## WHAT IS BEING ASKED
Could you print out every entry, character for character?

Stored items
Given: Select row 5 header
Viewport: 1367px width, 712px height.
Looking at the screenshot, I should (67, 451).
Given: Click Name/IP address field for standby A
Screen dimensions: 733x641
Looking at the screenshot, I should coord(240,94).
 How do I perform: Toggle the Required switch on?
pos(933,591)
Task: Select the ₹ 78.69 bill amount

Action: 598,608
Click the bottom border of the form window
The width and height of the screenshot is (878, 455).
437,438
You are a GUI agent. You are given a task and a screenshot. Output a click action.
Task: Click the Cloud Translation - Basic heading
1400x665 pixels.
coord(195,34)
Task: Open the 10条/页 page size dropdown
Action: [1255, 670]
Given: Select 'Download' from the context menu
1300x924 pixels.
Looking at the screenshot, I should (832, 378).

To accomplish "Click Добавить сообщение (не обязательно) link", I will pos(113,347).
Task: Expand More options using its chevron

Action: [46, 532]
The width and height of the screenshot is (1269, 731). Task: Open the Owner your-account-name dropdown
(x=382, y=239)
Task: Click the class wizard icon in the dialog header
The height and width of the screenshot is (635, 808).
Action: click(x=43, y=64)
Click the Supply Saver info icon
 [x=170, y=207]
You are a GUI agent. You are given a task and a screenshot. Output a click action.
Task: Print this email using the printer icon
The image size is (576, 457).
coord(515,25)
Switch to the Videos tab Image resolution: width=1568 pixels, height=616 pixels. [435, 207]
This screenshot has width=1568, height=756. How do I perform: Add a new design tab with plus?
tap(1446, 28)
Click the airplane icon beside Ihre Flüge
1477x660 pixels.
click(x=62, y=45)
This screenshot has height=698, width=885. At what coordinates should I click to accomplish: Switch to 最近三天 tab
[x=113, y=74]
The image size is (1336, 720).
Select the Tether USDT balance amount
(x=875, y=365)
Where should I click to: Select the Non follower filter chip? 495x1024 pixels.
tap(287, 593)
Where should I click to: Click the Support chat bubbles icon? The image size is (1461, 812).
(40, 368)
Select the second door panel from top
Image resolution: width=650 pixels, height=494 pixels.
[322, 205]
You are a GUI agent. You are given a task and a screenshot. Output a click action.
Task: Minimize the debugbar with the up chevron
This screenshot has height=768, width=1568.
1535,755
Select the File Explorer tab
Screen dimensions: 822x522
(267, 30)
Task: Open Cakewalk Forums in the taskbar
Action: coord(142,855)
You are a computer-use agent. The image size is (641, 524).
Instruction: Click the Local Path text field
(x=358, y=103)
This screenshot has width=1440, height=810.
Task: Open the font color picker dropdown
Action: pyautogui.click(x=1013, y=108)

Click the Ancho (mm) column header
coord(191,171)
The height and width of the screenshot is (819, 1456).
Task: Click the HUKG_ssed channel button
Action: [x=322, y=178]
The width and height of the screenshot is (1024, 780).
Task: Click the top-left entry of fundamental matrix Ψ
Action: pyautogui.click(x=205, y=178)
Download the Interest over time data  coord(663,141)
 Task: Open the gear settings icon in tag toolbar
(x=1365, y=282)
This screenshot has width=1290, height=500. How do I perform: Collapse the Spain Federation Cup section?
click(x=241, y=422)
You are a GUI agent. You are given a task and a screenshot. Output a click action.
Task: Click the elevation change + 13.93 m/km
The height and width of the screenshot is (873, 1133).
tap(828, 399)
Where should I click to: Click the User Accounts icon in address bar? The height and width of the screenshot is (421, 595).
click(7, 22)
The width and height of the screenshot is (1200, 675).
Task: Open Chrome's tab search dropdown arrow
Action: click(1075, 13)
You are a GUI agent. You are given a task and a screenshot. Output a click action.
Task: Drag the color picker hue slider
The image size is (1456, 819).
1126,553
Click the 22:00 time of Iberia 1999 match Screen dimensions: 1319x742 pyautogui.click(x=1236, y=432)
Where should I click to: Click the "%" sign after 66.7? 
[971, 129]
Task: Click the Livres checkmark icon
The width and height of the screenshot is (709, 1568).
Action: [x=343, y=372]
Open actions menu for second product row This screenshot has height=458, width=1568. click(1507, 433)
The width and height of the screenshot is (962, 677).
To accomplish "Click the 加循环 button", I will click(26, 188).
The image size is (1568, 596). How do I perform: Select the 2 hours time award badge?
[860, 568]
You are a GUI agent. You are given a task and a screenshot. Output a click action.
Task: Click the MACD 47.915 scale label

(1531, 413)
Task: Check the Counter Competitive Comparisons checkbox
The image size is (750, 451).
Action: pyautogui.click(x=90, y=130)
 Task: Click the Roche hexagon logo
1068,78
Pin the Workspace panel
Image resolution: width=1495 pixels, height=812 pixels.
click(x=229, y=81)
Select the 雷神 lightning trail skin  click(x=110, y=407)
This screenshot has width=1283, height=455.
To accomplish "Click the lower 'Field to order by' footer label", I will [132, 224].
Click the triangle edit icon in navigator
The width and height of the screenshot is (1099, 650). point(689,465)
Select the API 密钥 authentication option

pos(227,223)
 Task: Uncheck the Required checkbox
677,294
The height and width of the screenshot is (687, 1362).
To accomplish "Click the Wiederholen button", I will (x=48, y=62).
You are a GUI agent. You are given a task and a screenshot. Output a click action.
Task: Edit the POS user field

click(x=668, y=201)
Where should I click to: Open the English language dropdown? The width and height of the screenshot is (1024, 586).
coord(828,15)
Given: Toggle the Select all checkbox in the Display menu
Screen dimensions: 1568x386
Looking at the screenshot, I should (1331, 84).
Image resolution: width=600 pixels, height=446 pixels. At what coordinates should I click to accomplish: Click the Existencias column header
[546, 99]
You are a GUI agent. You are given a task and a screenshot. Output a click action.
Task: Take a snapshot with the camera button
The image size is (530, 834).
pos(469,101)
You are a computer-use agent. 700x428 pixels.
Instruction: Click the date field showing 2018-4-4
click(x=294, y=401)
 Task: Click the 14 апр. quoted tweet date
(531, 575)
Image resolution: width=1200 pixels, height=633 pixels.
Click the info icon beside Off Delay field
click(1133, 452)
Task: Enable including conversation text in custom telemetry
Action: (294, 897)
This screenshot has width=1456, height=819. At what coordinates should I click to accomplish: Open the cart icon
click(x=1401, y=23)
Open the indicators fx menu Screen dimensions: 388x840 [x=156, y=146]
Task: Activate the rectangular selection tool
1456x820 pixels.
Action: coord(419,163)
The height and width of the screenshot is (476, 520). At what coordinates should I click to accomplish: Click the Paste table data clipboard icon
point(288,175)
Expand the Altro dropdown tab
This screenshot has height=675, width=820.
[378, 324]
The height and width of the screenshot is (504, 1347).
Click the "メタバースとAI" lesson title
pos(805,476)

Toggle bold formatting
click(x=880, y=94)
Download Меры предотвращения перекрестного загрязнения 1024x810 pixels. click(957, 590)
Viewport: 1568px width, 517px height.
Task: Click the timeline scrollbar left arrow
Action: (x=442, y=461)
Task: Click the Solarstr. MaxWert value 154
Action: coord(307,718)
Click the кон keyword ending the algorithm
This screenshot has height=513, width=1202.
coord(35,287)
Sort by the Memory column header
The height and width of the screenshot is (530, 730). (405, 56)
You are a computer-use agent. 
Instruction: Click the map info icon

## OUTPUT OF THE TASK
Given: Select row 5 header
Viewport: 1367px width, 712px height.
Looking at the screenshot, I should (67, 451).
Given: Click Name/IP address field for standby A
Screen dimensions: 733x641
Looking at the screenshot, I should coord(240,94).
 How do I perform: Toggle the Required switch on?
pos(933,591)
Task: Select the ₹ 78.69 bill amount

Action: 598,608
Click the bottom border of the form window
The width and height of the screenshot is (878, 455).
437,438
You are a GUI agent. You are given a task and a screenshot. Output a click action.
Task: Click the Cloud Translation - Basic heading
1400x665 pixels.
coord(195,34)
Task: Open the 10条/页 page size dropdown
Action: [1255, 670]
Given: Select 'Download' from the context menu
1300x924 pixels.
Looking at the screenshot, I should (832, 378).

To accomplish "Click Добавить сообщение (не обязательно) link", I will pos(113,347).
Task: Expand More options using its chevron

Action: [46, 532]
The width and height of the screenshot is (1269, 731). Task: Open the Owner your-account-name dropdown
(x=382, y=239)
Task: Click the class wizard icon in the dialog header
The height and width of the screenshot is (635, 808).
Action: click(x=43, y=64)
Click the Supply Saver info icon
 [x=170, y=207]
You are a GUI agent. You are given a task and a screenshot. Output a click action.
Task: Print this email using the printer icon
The image size is (576, 457).
coord(515,25)
Switch to the Videos tab Image resolution: width=1568 pixels, height=616 pixels. [435, 207]
This screenshot has width=1568, height=756. How do I perform: Add a new design tab with plus?
tap(1446, 28)
Click the airplane icon beside Ihre Flüge
1477x660 pixels.
click(x=62, y=45)
This screenshot has height=698, width=885. At what coordinates should I click to accomplish: Switch to 最近三天 tab
[x=113, y=74]
The image size is (1336, 720).
Select the Tether USDT balance amount
(x=875, y=365)
Where should I click to: Select the Non follower filter chip? 495x1024 pixels.
tap(287, 593)
Where should I click to: Click the Support chat bubbles icon? The image size is (1461, 812).
(40, 368)
Select the second door panel from top
Image resolution: width=650 pixels, height=494 pixels.
[322, 205]
You are a GUI agent. You are given a task and a screenshot. Output a click action.
Task: Minimize the debugbar with the up chevron
This screenshot has height=768, width=1568.
1535,755
Select the File Explorer tab
Screen dimensions: 822x522
(267, 30)
Task: Open Cakewalk Forums in the taskbar
Action: coord(142,855)
You are a computer-use agent. The image size is (641, 524).
Instruction: Click the Local Path text field
(x=358, y=103)
This screenshot has width=1440, height=810.
Task: Open the font color picker dropdown
Action: pyautogui.click(x=1013, y=108)

Click the Ancho (mm) column header
coord(191,171)
The height and width of the screenshot is (819, 1456).
Task: Click the HUKG_ssed channel button
Action: [x=322, y=178]
The width and height of the screenshot is (1024, 780).
Task: Click the top-left entry of fundamental matrix Ψ
Action: pyautogui.click(x=205, y=178)
Download the Interest over time data  coord(663,141)
 Task: Open the gear settings icon in tag toolbar
(x=1365, y=282)
This screenshot has width=1290, height=500. How do I perform: Collapse the Spain Federation Cup section?
click(x=241, y=422)
You are a GUI agent. You are given a task and a screenshot. Output a click action.
Task: Click the elevation change + 13.93 m/km
The height and width of the screenshot is (873, 1133).
tap(828, 399)
Where should I click to: Click the User Accounts icon in address bar? The height and width of the screenshot is (421, 595).
click(7, 22)
The width and height of the screenshot is (1200, 675).
Task: Open Chrome's tab search dropdown arrow
Action: click(1075, 13)
You are a GUI agent. You are given a task and a screenshot. Output a click action.
Task: Drag the color picker hue slider
The image size is (1456, 819).
1126,553
Click the 22:00 time of Iberia 1999 match Screen dimensions: 1319x742 pyautogui.click(x=1236, y=432)
Where should I click to: Click the "%" sign after 66.7? 
[971, 129]
Task: Click the Livres checkmark icon
The width and height of the screenshot is (709, 1568).
Action: [x=343, y=372]
Open actions menu for second product row This screenshot has height=458, width=1568. click(1507, 433)
The width and height of the screenshot is (962, 677).
To accomplish "Click the 加循环 button", I will click(26, 188).
The image size is (1568, 596). How do I perform: Select the 2 hours time award badge?
[860, 568]
You are a GUI agent. You are given a task and a screenshot. Output a click action.
Task: Click the MACD 47.915 scale label

(1531, 413)
Task: Check the Counter Competitive Comparisons checkbox
The image size is (750, 451).
Action: pyautogui.click(x=90, y=130)
 Task: Click the Roche hexagon logo
1068,78
Pin the Workspace panel
Image resolution: width=1495 pixels, height=812 pixels.
click(x=229, y=81)
Select the 雷神 lightning trail skin  click(x=110, y=407)
This screenshot has width=1283, height=455.
To accomplish "Click the lower 'Field to order by' footer label", I will [132, 224].
Click the triangle edit icon in navigator
The width and height of the screenshot is (1099, 650). point(689,465)
Select the API 密钥 authentication option

pos(227,223)
 Task: Uncheck the Required checkbox
677,294
The height and width of the screenshot is (687, 1362).
To accomplish "Click the Wiederholen button", I will (x=48, y=62).
You are a GUI agent. You are given a task and a screenshot. Output a click action.
Task: Edit the POS user field

click(x=668, y=201)
Where should I click to: Open the English language dropdown? The width and height of the screenshot is (1024, 586).
coord(828,15)
Given: Toggle the Select all checkbox in the Display menu
Screen dimensions: 1568x386
Looking at the screenshot, I should (1331, 84).
Image resolution: width=600 pixels, height=446 pixels. At what coordinates should I click to accomplish: Click the Existencias column header
[546, 99]
You are a GUI agent. You are given a task and a screenshot. Output a click action.
Task: Take a snapshot with the camera button
The image size is (530, 834).
pos(469,101)
You are a computer-use agent. 700x428 pixels.
Instruction: Click the date field showing 2018-4-4
click(x=294, y=401)
 Task: Click the 14 апр. quoted tweet date
(531, 575)
Image resolution: width=1200 pixels, height=633 pixels.
Click the info icon beside Off Delay field
click(1133, 452)
Task: Enable including conversation text in custom telemetry
Action: (294, 897)
This screenshot has width=1456, height=819. At what coordinates should I click to accomplish: Open the cart icon
click(x=1401, y=23)
Open the indicators fx menu Screen dimensions: 388x840 [x=156, y=146]
Task: Activate the rectangular selection tool
1456x820 pixels.
Action: coord(419,163)
The height and width of the screenshot is (476, 520). At what coordinates should I click to accomplish: Click the Paste table data clipboard icon
point(288,175)
Expand the Altro dropdown tab
This screenshot has height=675, width=820.
[378, 324]
The height and width of the screenshot is (504, 1347).
Click the "メタバースとAI" lesson title
pos(805,476)

Toggle bold formatting
click(x=880, y=94)
Download Меры предотвращения перекрестного загрязнения 1024x810 pixels. click(957, 590)
Viewport: 1568px width, 517px height.
Task: Click the timeline scrollbar left arrow
Action: (x=442, y=461)
Task: Click the Solarstr. MaxWert value 154
Action: coord(307,718)
Click the кон keyword ending the algorithm
This screenshot has height=513, width=1202.
coord(35,287)
Sort by the Memory column header
The height and width of the screenshot is (530, 730). (405, 56)
You are a computer-use agent. 
Instruction: Click the map info icon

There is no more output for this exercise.